[Records from a dataset]
# # # #

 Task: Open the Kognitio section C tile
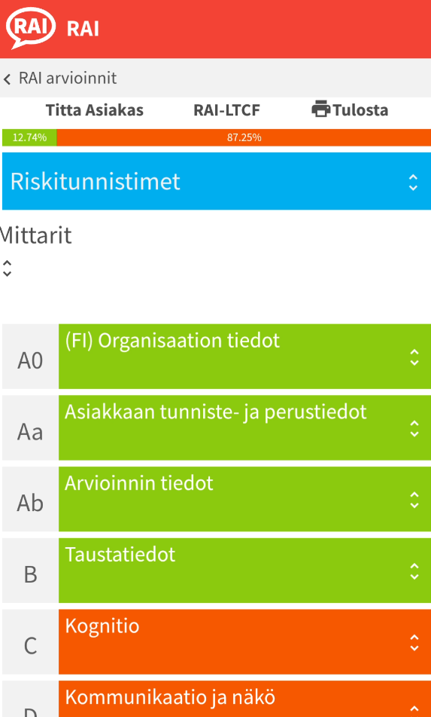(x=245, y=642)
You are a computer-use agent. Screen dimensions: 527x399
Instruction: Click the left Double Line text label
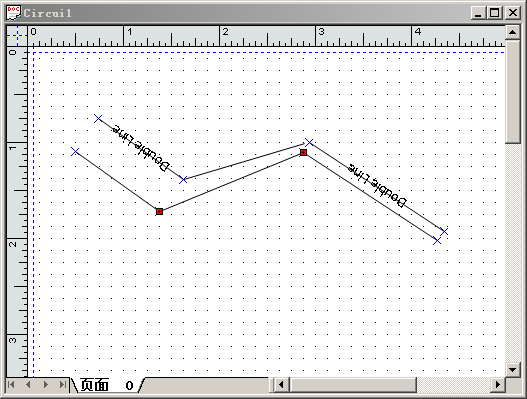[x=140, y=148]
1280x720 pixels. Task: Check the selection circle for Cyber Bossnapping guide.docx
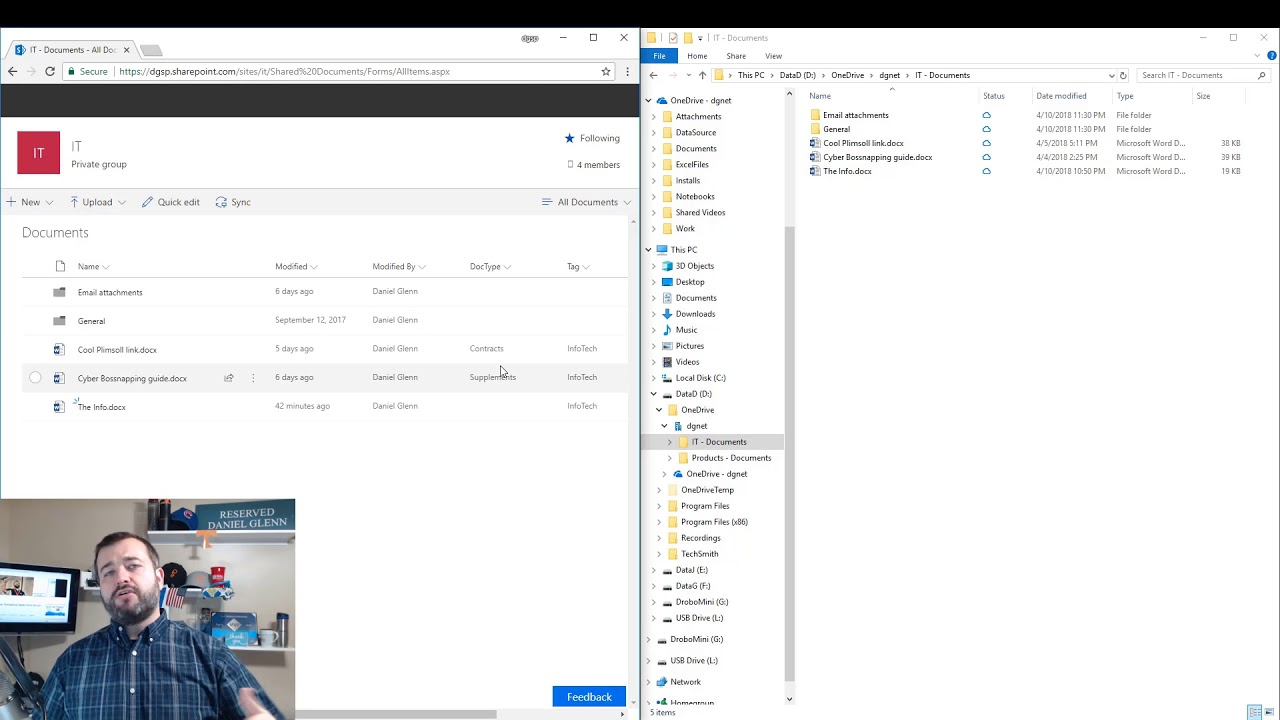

# # # #

No pictures should appear in the answer, which is to be the lines from the line with "You are a computer-use" through the end of the records above, restated exactly.

You are a computer-use agent. Screen dimensions: 527x399
Instruction: Click the left Double Line text label
[x=140, y=148]
1280x720 pixels. Task: Check the selection circle for Cyber Bossnapping guide.docx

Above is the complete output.